** Start of Listed records **
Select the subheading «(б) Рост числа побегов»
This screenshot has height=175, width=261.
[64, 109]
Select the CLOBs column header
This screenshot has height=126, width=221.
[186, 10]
** End of Listed records **
** Start of Listed records **
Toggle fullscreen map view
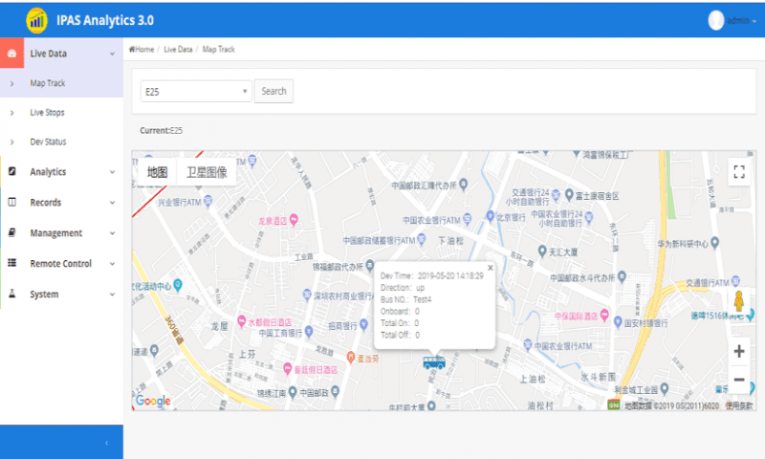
** End of Listed records **
### Exercise goal
Pick out every line in the records that contains the string "screenshot", and copy each one in full.

### Result for this task
This screenshot has height=175, width=261.
This screenshot has height=126, width=221.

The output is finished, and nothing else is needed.